How the “If Then” formula works in real life

I’m not naturally a numbers girl; I have come to respect them though and enjoy the thrill of a well prepared spread sheet, catalogue system and predictability forecast for consumer behaviour. I like the simplicity of a solid budget, a market cycle and supply versus demand. Despite numbers being a construct, it feels real and concrete when they add up. Only recently I discovered the very useful, sweet logic of the If Then function in Excel; hallelujah! (Now, if only someone could invent an “If Only” tool, I’d be euphoric.)

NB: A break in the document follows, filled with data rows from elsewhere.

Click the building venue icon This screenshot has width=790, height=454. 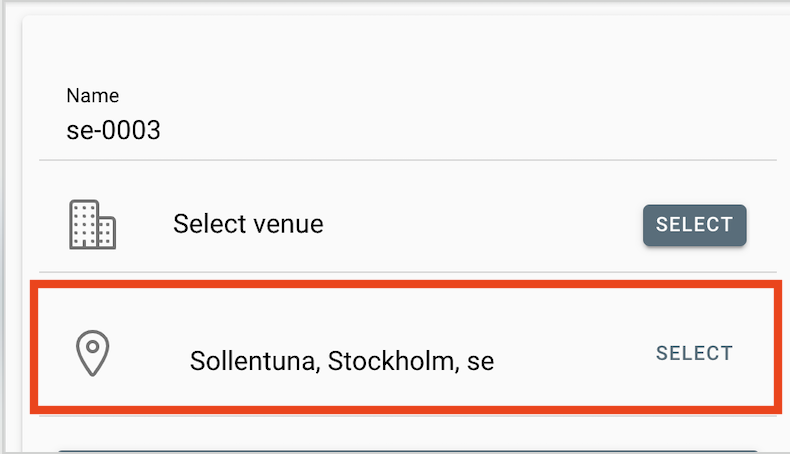[92, 224]
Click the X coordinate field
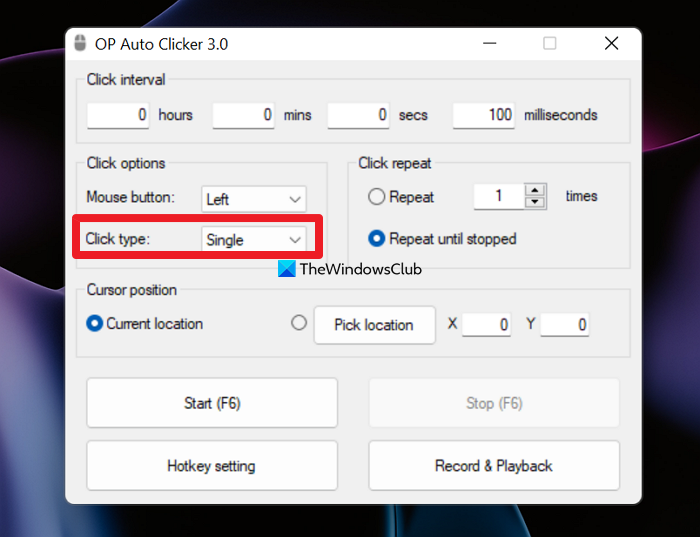The image size is (700, 537). point(486,325)
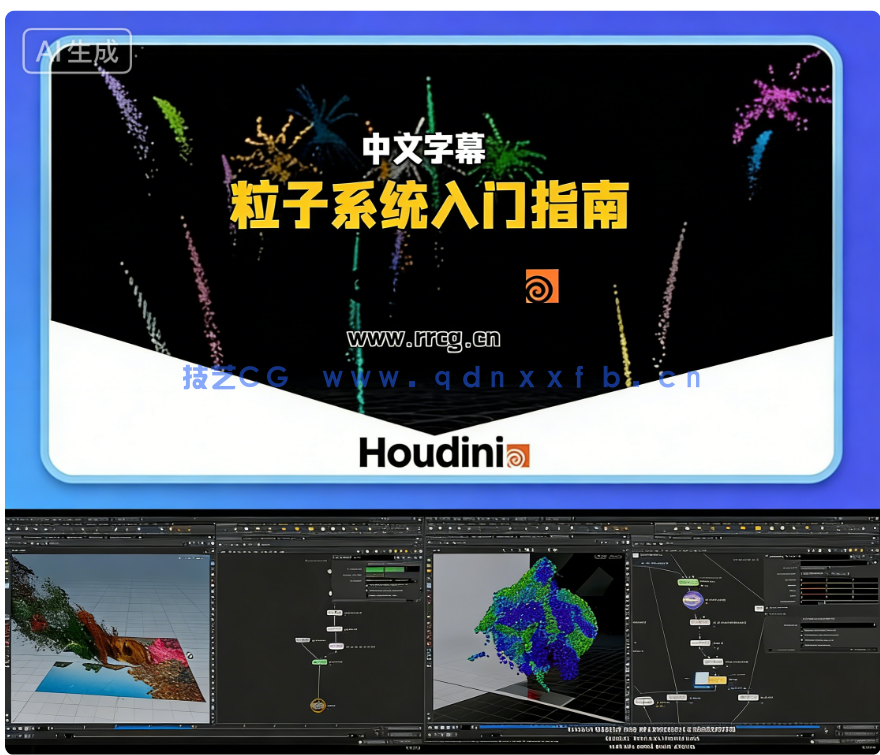Select the purple sphere node in the right network

tap(691, 599)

Then, by chance, if there is such a thing, I read this advice by a research leader from Harvard University about getting past feeling guilty when torn between what you think you should and what you want to do.

The expert’s tip:

The trick is to combine your “shoulds” with your “wants” to lower the regret you feel and actually increase your follow-through; e.g. if you go to the gym for just half an hour first then you can meet friends for beers, or if you mow the lawn now then you can watch a movie after. Sounds easy, right? The key is the order of hurdle and reward, until it becomes a reflex – the more times you succeed, the easier it gets. Chore first; always. I’ve seen a lot of managers and parents fumble this one and I suspect the resulting learning looks the same. Work those numbers, people.